Medaglia d’oro: ad Alessandro Gabrielloni, nella versione che tutta la Juve Stabia attendeva da tempo di ammirare.

Il 9 ex Como guida il reparto offensivo da centravanti operaio che non dimentica come si fa gol quando ne ha l’occasione. Suo il filtrante che manda in area Mosti per il calcio di rigore, perfettamente insaccato dallo stesso attaccante gialloblu. Sempre Gabrielloni allunga poi la rimessa laterale di Bellich quanto basta per mandarla sui piedi di Zeroli per il raddoppio.

Sulla distanza cala vistosamente palesando probabilmente la necessità di un cambio che non arriva (da non dimenticare il cambio obbligo speso dalla Juve Stabia nel primo tempo per lo stop di Correia).

Medaglia d’argento: a Christian Pierobon, onnipresente dopo il suo ingresso in campo. La sfortuna dell’infortunio occorso a Correia diventa una variabile positiva grazie alla verve del 10 stabiese, per la prima volta in stagione visto sui livelli dello scorso campionato. Pierobon pressa all’impazzata, fa da elastico tra fase difensiva ed offensiva e offre il contributo che solo lui, per peculiarità, può garantire nell’intera rosa dei centrocampisti delle vespe.

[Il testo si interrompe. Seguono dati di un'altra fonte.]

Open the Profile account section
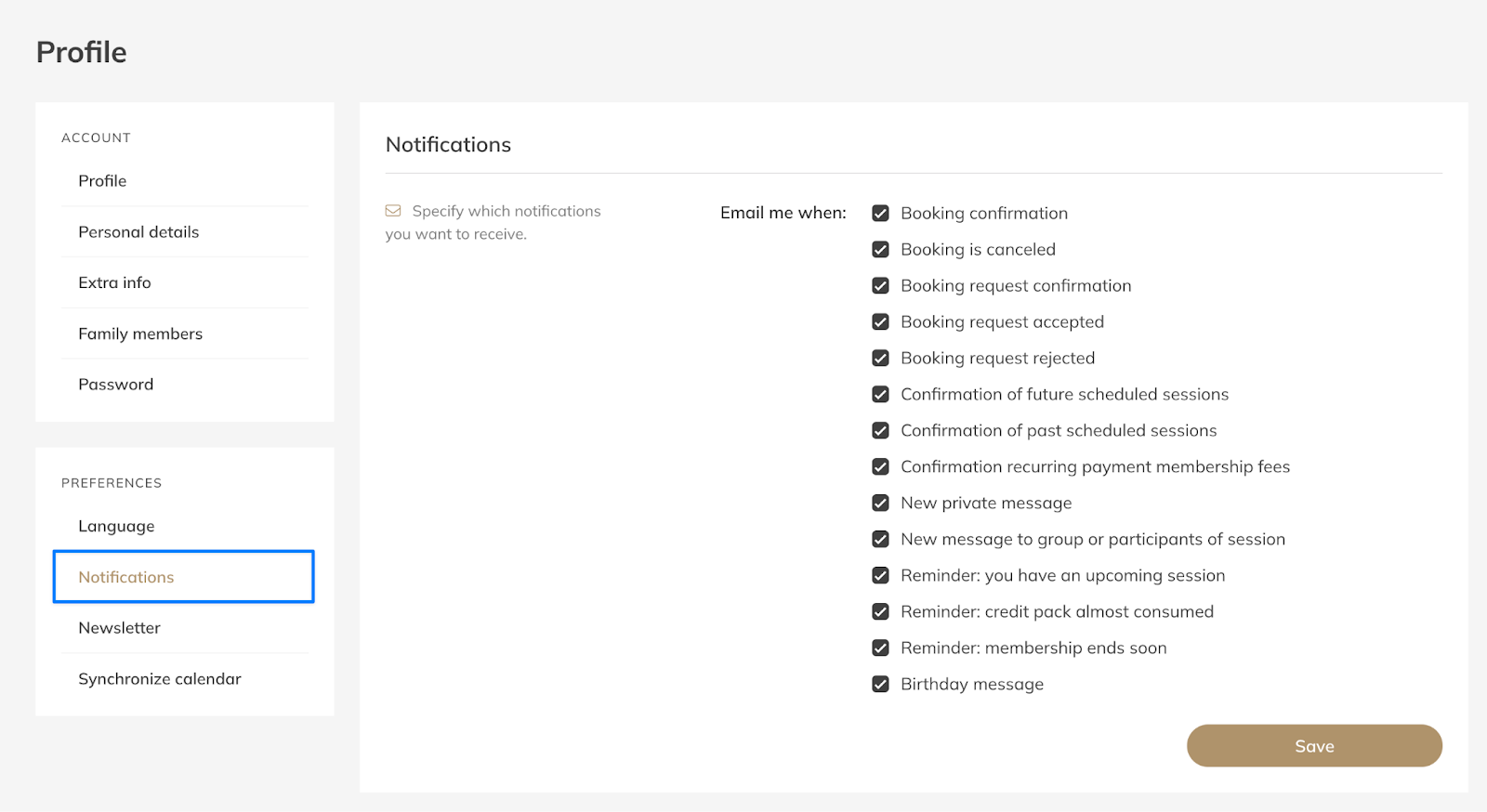 click(x=102, y=181)
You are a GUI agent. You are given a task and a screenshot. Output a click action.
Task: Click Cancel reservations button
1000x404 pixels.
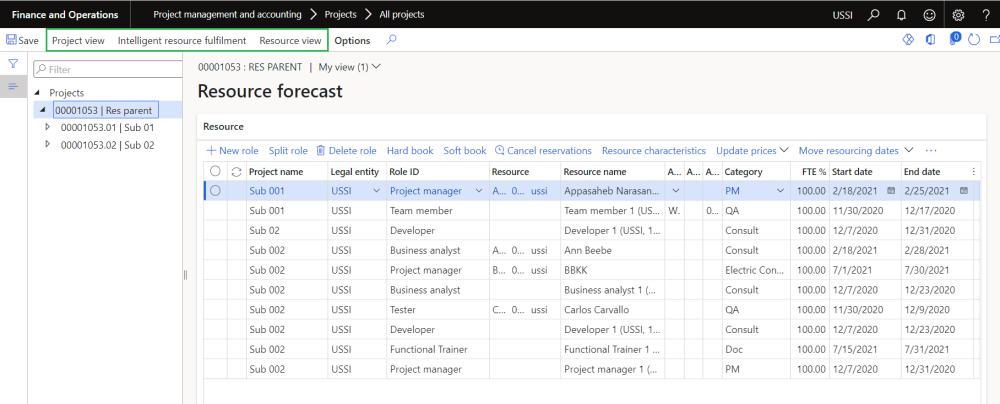point(544,151)
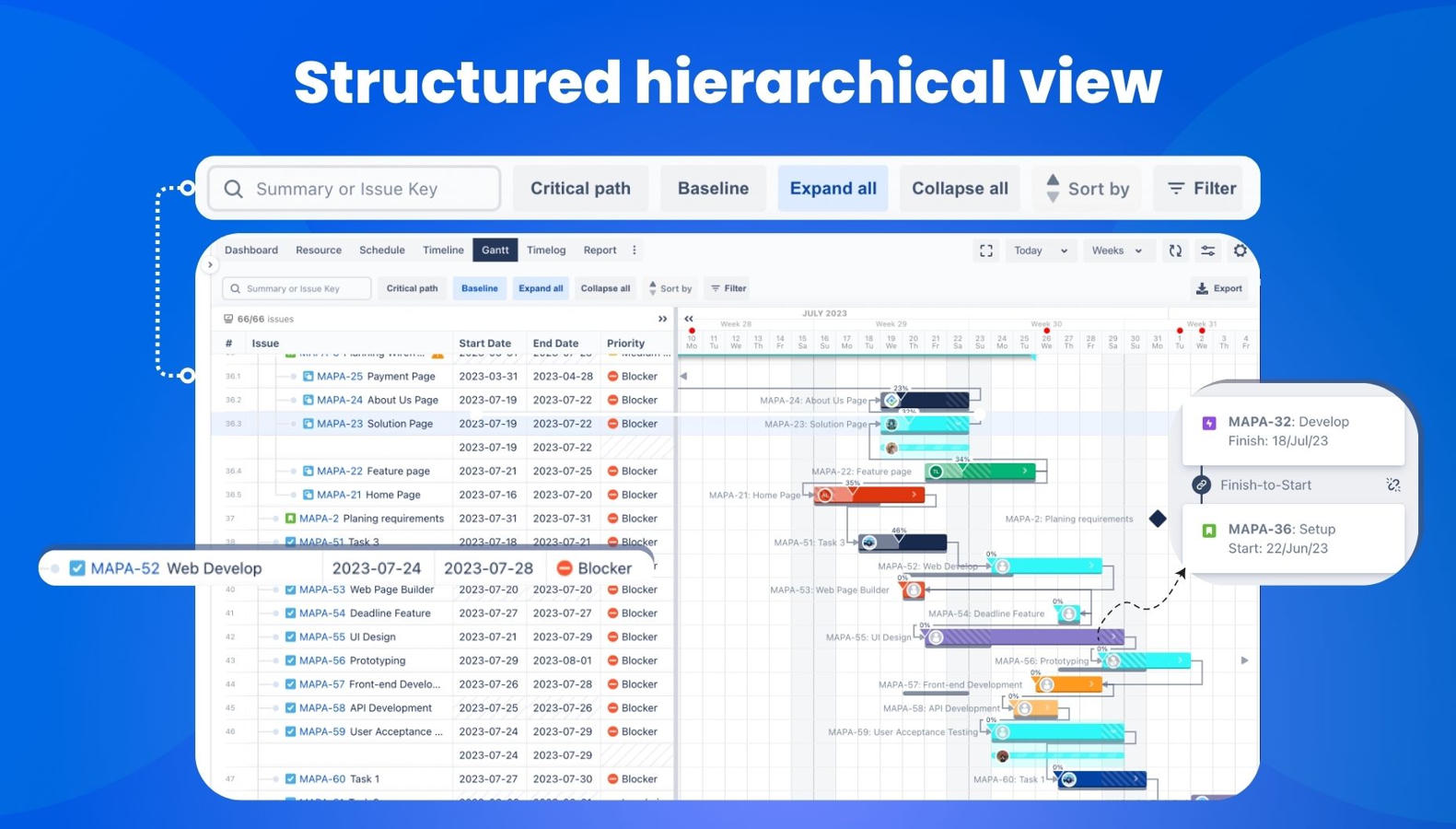The width and height of the screenshot is (1456, 829).
Task: Open the Today dropdown
Action: click(1040, 251)
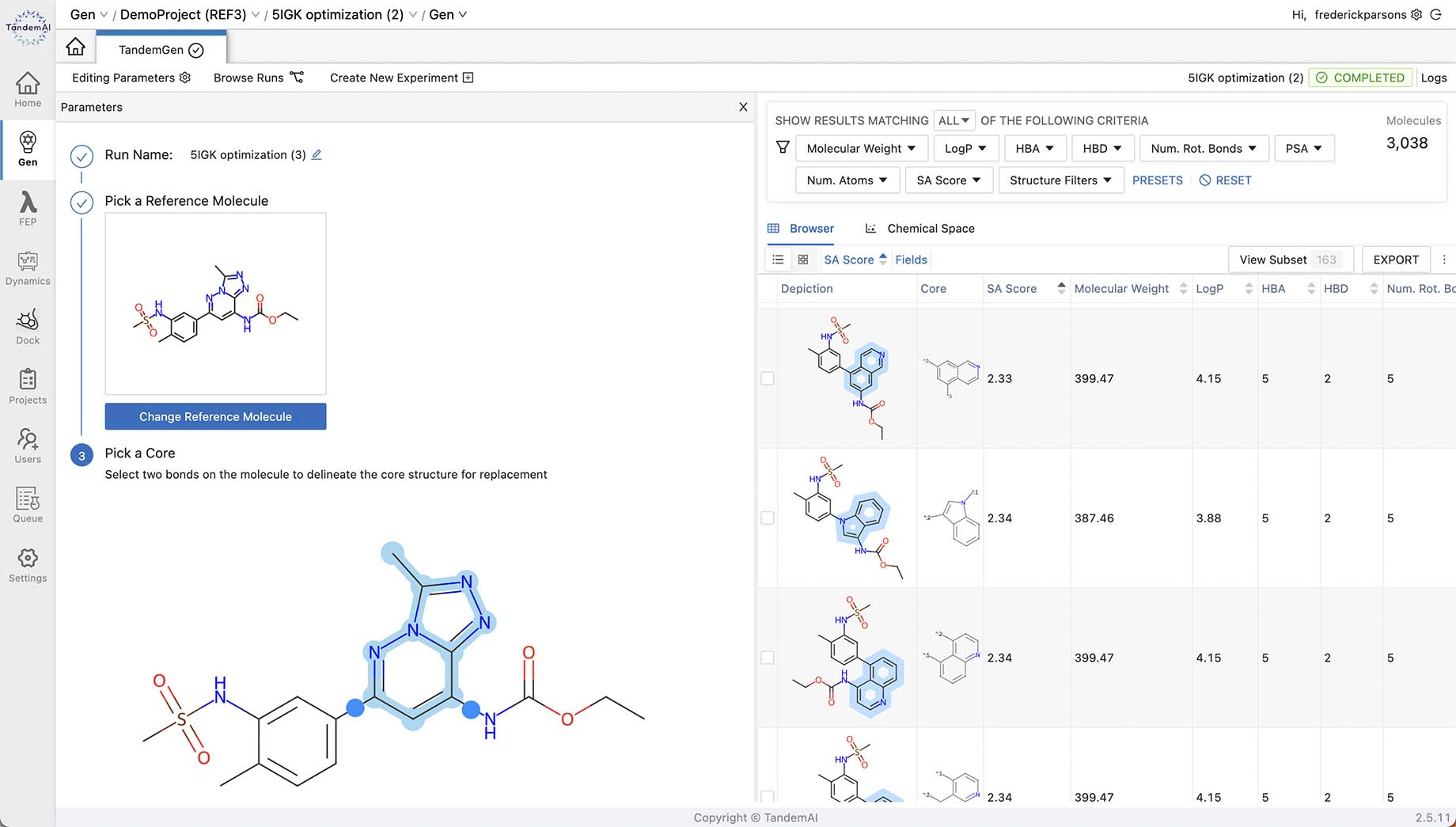Expand the Molecular Weight filter dropdown
1456x827 pixels.
pyautogui.click(x=861, y=149)
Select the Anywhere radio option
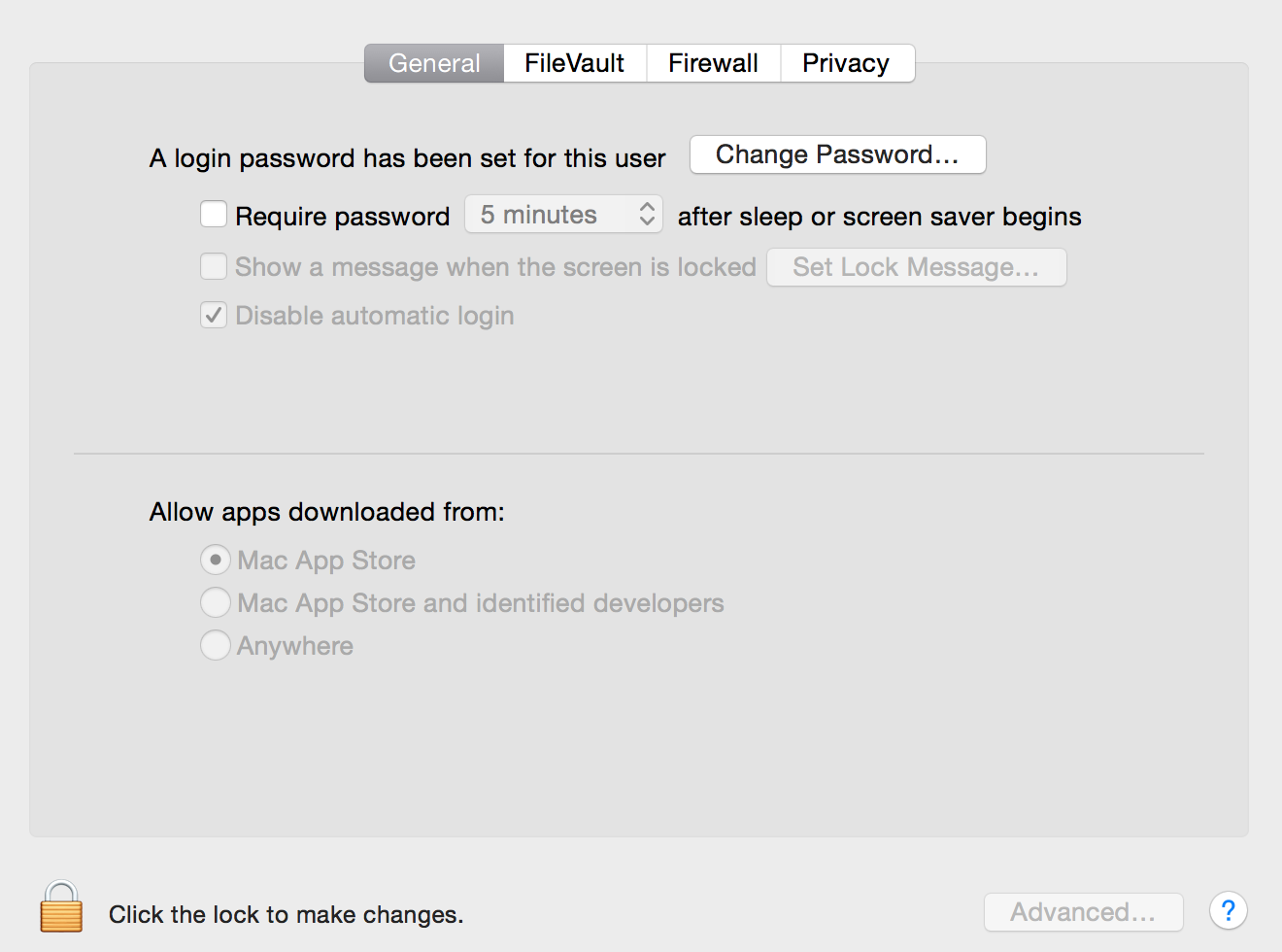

Se la condizione fisica glielo consentirà, sarà determinante nella seconda parte di stagione.

Medaglia di bronzo: a Rares Burnete, finalmente affamato e feroce ma non confusionario. Il giovane attaccante scuola Lecce entra in campo dopo aver spostato il proprio interruttore personale sulla versione bomber anziché quella da punta spaesata troppo spesso vista nei mesi scorsi.

Il gol è da centravanti vero, potente e con ottima tecnica individuale: controllo di destro e staffilata di sinistro. Nella sua prima volta ci può essere la svolta anche della stagione offensiva della Juve Stabia, ancora in attesa di un animale d’area capace di graffiare con continuità.

CONTROPODIO

Medaglia d’oro: a Sheriff Kassama, che butta via nel finale una prova che lo aveva visto protagonista in positivo. Anticipi, coraggio e sortite offensive nei primi sessanta minuti dell’ex Bari che, tuttavia, spegne i radar in fase di marcatura proprio nel finale. Prima si perde Sgarbi su calcio d’angolo e poi, al fotofinish, si fa anticipare da Bortolussi, che approfitta della pigrizia del suo avversario. Pare ancora acerbo per essere già elemento su cui puntare stabilmente.

Medaglia d’argento: ad Alessandro Confente, spaesato ed insicuro dopo l’errore di Reggio Emilia. A distanza di una settimana le scorie della frittata su Gondo non sono ancora state smaltire e la conferma arriva dalla prestazione del numero 1, incerto sia con i piedi che nelle uscite da “un po’ dentro e un po’ fuori”.

Tempismo e riflessi da ritrovare in fretta per l’ex Vicenza, la cui titolarità non può essere messa in discussione per 180 minuti non impeccabili, ma che deve ritornare quello freddo e gagliardo che ben conosciamo.

Medaglia di bronzo: a Fabio Maistro, che non si accende nei 45 minuti che gli concede Abate. Parte iniziale di gara in controluce per il 37 delle vespe, che non riesce a ritagliarsi la giusta posizione per fare male al Padova.

Poco dopo il vantaggio di Gabrielloni, gli stendono il tappeto rosso verso la porta del Padova ma mastica la conclusione di destro mandandola a lato. La ripresa di Zeroli dà ragione alla scelta di Abate di preservarlo in vista della gara di mercoledì.